__Aufgabe__
Gib aus dem unten stehenden Forumsthread über Patch- und Crossoverkabel den Abschnitt von „kannst du mir“ bis „sie verstehen können.“ wortgetreu wieder.

__Vorliegender Text__
· · · · · · ·
# Unterschied zwischen Patch und Crossoverkabel



## mitch_byu_kennen (13. Mai 2005)

hallo,

ich bin noch ein totaler neuling im Netzwerkbereich! Könnte mir denn jemand genau den Unterschied zwischen einem Patch und einem Crossoverkabel erklären?
Ich weis das man ein Patchkabel brauch um ein Pc mit einem anderen Gerät (HUB, Switch usw.) zu verbinden und ein Crossoverkabel brauch man, wenn man von PC zu PC Verbinden will! Stimmt doch oder? Aber worin besteht der unterschied dieser Kabel?
Ich hab auch mal gehört, dass ein Crossoverkabel auch bei Switches gehen, welche eine Speziellen Port haben (glaube "uplink port" oder so), ist das richtig?   

mfg mitch



> Albert Einstein:
> Die Welt wird nicht bedroht von den Menschen, die böse sind, sondern von denen, die das Böse zulassen.


----------



## IAN (13. Mai 2005)

Ein Crosskabel sieht identisch aus (Stecker). Jedoch sind die internen Leitungen gekreuzt. Wenn du dir mal einen Stecker am Kabel genau ansiehst erkennt man die Leitungen in unterschiedlichen Farben (1.Blau, 2.Rot,....). Dann schau ma den anderen Stecker an.
IAN


----------



## Julian Maicher (13. Mai 2005)

Bei einem Crossover-Kabel sind die internen Leitungen gekreuzt, wie IAN schon richtig sagt.
Um es ganz einfach zu verdeutlichen:
Senden -> Empfangen
Empfangen -> Senden

Bei dem Patch-Kabel ist das nicht der Fall.
Senden -> Senden
Empfangen -> Empfangen

Somit kann man sich auch denken, warum ein Crossover-Kabel zwischen 2 PCs eingesetzt werden kann.


----------



## mitch_byu_kennen (13. Mai 2005)

Ja das hab ich jetzt auch gesehen...   und es ist aber möglich 2 switches miteinander zu verbinden, mithilfe eines crosskabels oder?
kann mir jemand auch noch etwas über die "cat" bezeichnung erzählen? Das hat doch etwas mit der Qualität zu tun...aber wie weis ich was ich für ein "cat" brauche?
kannst du mir etwas über die Unterschieder zwischen switch's und hub's erzählen?

mfg mitch




> Albert Einstein:
> Falls Gott die Welt geschaffen hat, war seine Hauptsorge sicher nicht, sie so zu machen, dass wir sie verstehen können.
· · · · · · ·
__Gegebene Daten__

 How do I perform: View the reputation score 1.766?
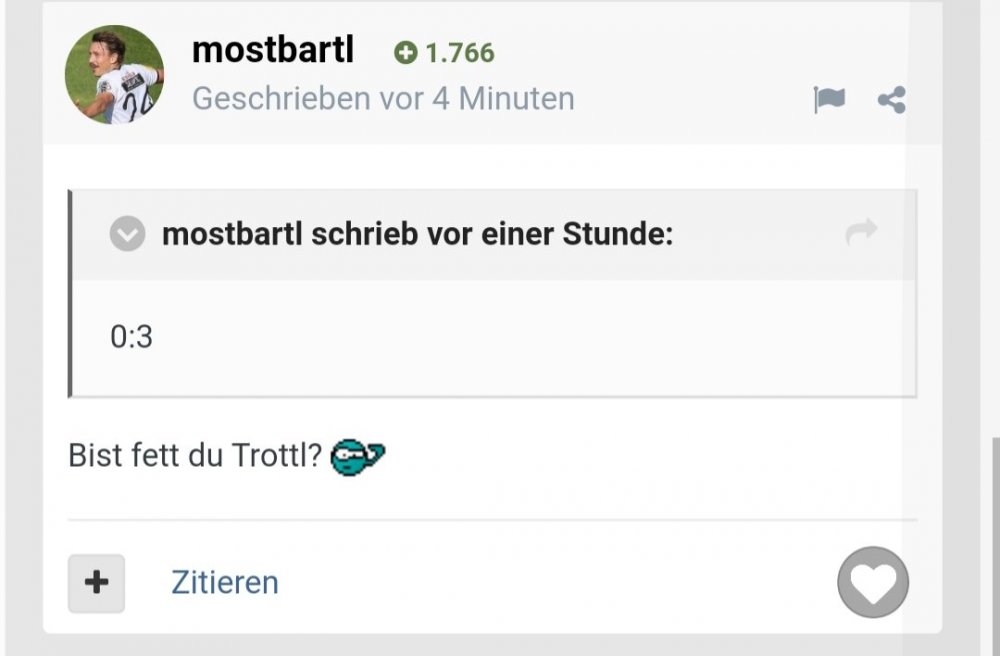(460, 53)

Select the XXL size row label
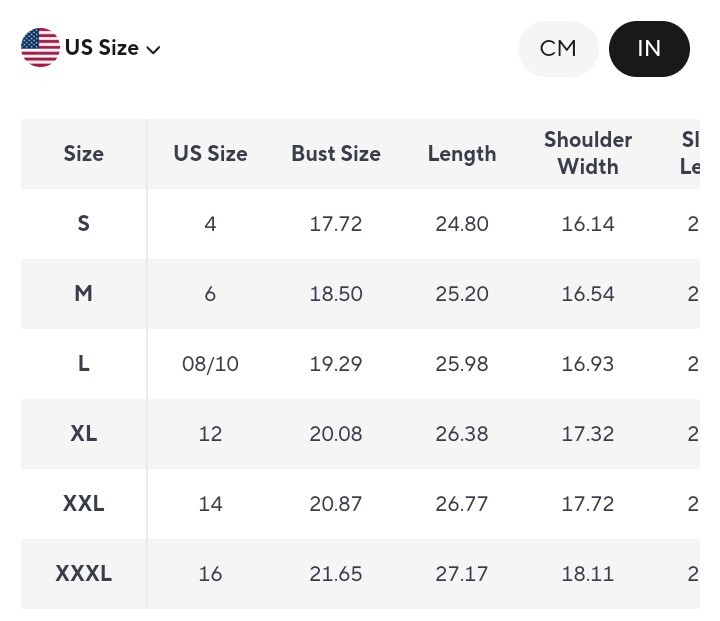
· · · · · · ·
__Lösung__
kannst du mir etwas über die Unterschieder zwischen switch's und hub's erzählen?

mfg mitch




> Albert Einstein:
> Falls Gott die Welt geschaffen hat, war seine Hauptsorge sicher nicht, sie so zu machen, dass wir sie verstehen können.